▶ _EXERCISE SET_:
**1)** In the message on Carnap and Grice, which Tarski paper does the writer call the most revealing reference?
**2)** Extend the message on Carnap and Grice, picking up right after its final sentence.
::: PASSAGE
[hist-analytic] Carnap and Grice on "logical"
Roger Bishop Jones
rbj at rbjones.com
Wed Mar 10 05:59:42 EST 2010
On Monday 08 Mar 2010 00:43, Jlsperanza at aol.com wrote:
> In a message dated 3/7/2010 4:50:54 P.M. Eastern
> Standard Time, rbj at rbjones.com writes:
> did intend firstly to opine that Carnap's change was a
> purely verbal concession and did not reflect his
> agreement with Quine and Tarski on the use of the term
> "Logical".
>
> ---- Point very well, indeed gladly, taken. I wonder if
> you can provide the Tarski ref. This Polish scholar
> (logician?) did interact profusely with Carnap, but
> less so (even at the cross-citational level) with
> Tarski.
?????
Well the most revealing reference for Tarski is his paper
"On the concept of logical consequence"
Which is in "Logic, Semantics, Metamathamatics"
What amazes me about this paper is:
(a) that it is conspicuously inconsistent
(b) that none of the comments I have read about it
(including an entire book on this topic by Echtemendy) seem
to notice this.
It is conspicuously inconsistent because it begins with an
example intended to show that accepted formalisations of
logical consequence are too narrow, and this is in fact an
example of mathematical induction. Of this he says that it
is "intuitively it seems quite certain" that the conclusion
follows "in the usual sense" from the conclusions.
But by the time he gets to the end of the paper he has
decided that some kind of division between logical and non-
logical concepts is necessary (which would presumably not
include arithmetic concepts as logical?).
However, he also then comments that this division is
relevant to the concept of analytic as well.
This paper, in my opinion, shows Tarski to be in a complete
muddle on this matter.
> By Quine I take we mean "Two dogmas" and
> Quine's contribution (the cheek! :() to Schlipp.
Well, the position Quine takes from two dogmas is
destructive of the notion of logical truth just as much as
of analyticity. I havn't read his paper in the Schilpp
volume, but I think I probably will have to do that before
long!
So I think to see Quine as taking a similar position as
Tarski on analyticity and logical truth you have to look to
the earlier stuff, and I don't know a good reference.
::::::
::: DATASET ENTRIES
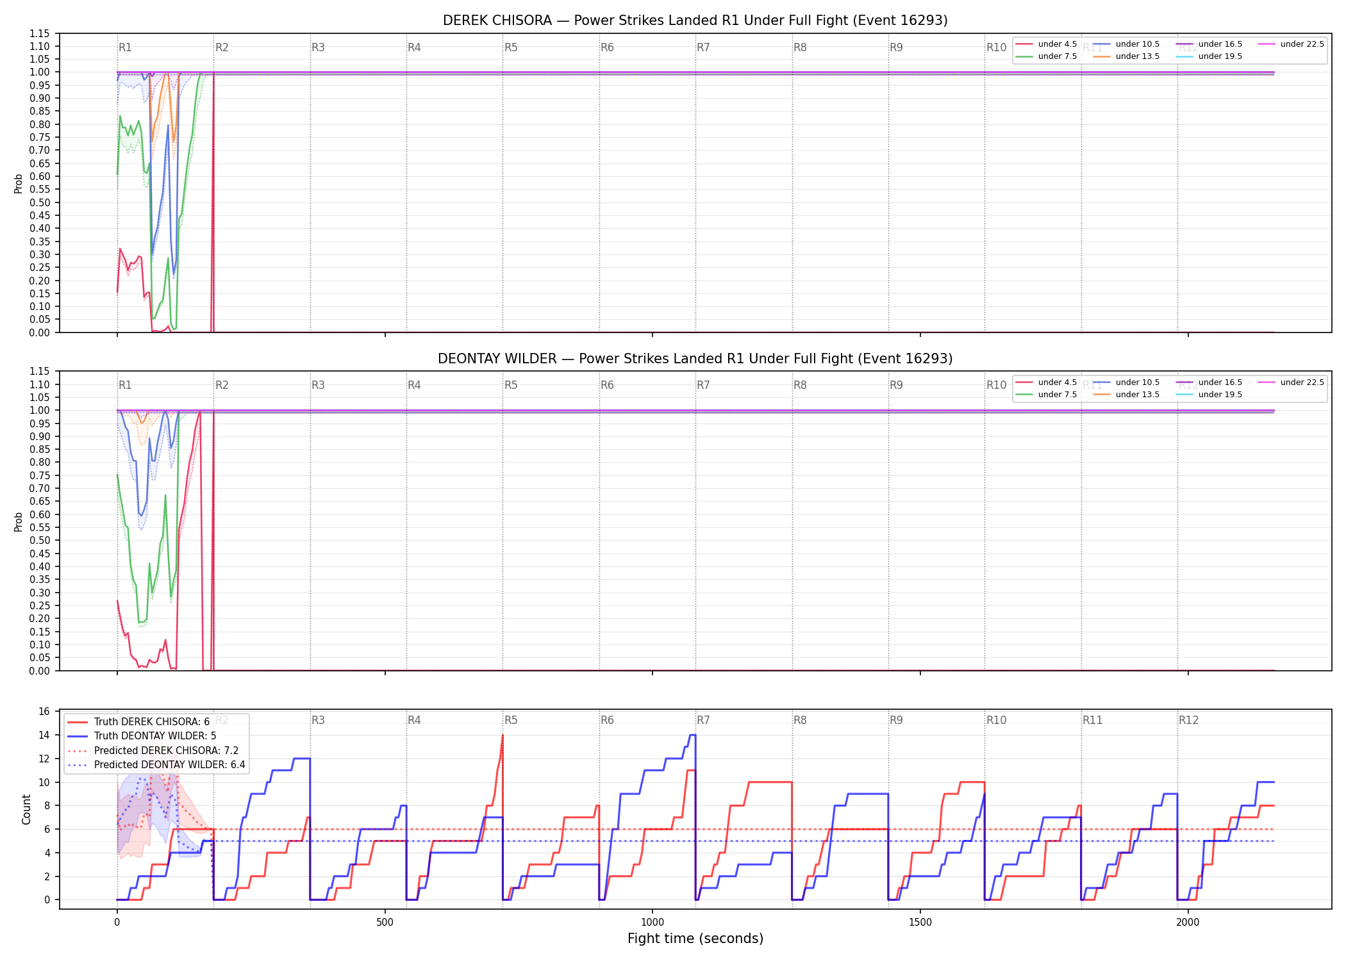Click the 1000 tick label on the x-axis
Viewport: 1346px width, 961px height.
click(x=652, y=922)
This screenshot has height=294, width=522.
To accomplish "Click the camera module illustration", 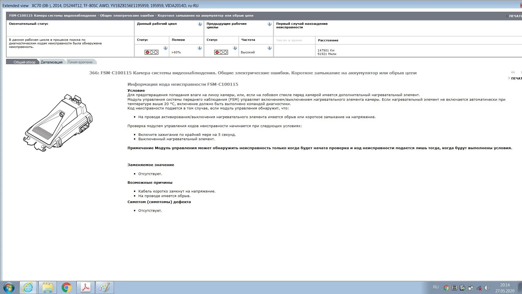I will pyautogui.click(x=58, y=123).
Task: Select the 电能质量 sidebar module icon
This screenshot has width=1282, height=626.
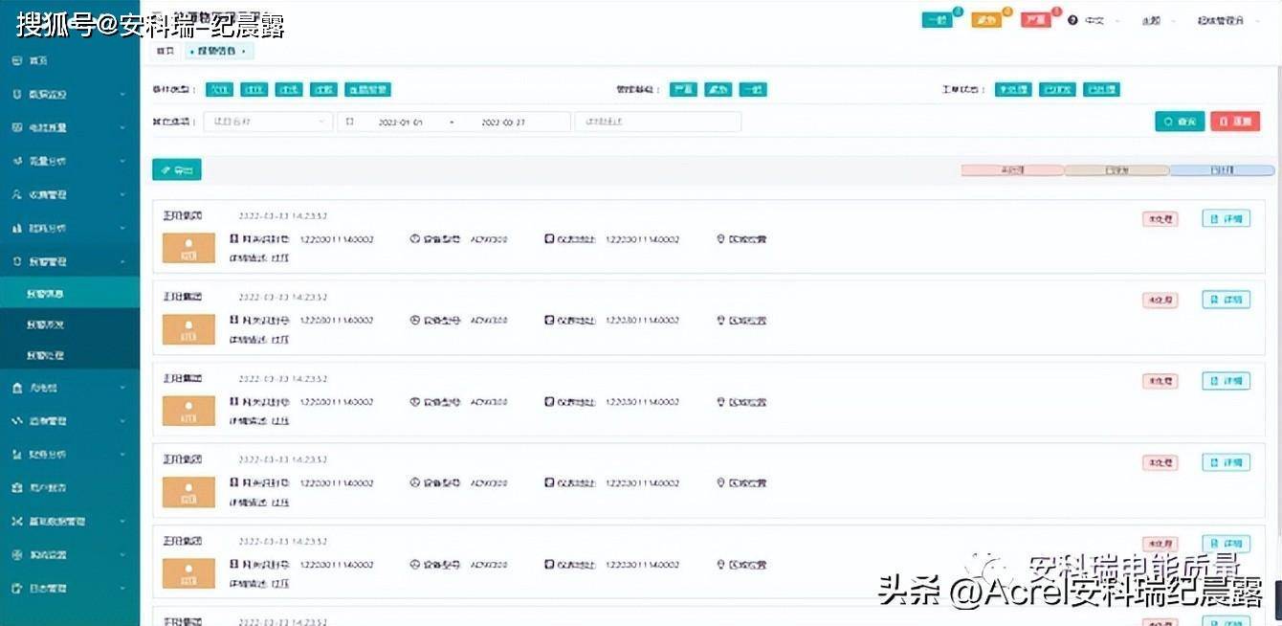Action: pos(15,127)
::::::
▶ _ANSWERS BY TASK_:
**1)** "On the concept of logical consequence"

**2)**
In fact, it wasn't particularly conspicuous to me until I
read the Quine/Carnap correspondence.
Up until mid century Quine was still uncertain how broad a
concept of logical truth to embrace, and still seemed to
entertain the possibility that it might encompass set theory
(and hence mathematics).
Later, the place one would expect him to be most definite is
in "Philosophy of Logic", but in that volume he completely
ducks the issue.
The truth I suspect is that Quine knows that his devastating
attack on the very core of Carnap's philosophy has destroyed
the only good way to make a non-arbitrary delineation of the
scope of logic, He cannot offer an alternative because there
isn't one.
> Perhaps
> we can expand on Carnap on reply to Quine therein. Are
> we meaning the very early 1930s thing by Tarski on his
> failed attempt at formalisation of natural languages?
> -- in which case perhaps we do need a specific
> meaning-thingy (what to use instead of 'postulate') to
> specify the Carnap(ian), neo-Carnapian (and perhaps
> Gricean, neo-Gricean) use of 'logic', and 'logicAL'?
I do intend Part I of my HOT philosophy to include a full
critique of "Two Dogmas" at the least.
I don't know that Carnap will be a lot of help.
There are two layers of dismissal before you begin to look
at technical details.
The first is to argue that Quine's thesis is incoherent.
(what is it that Quine is claiming to be illusory?)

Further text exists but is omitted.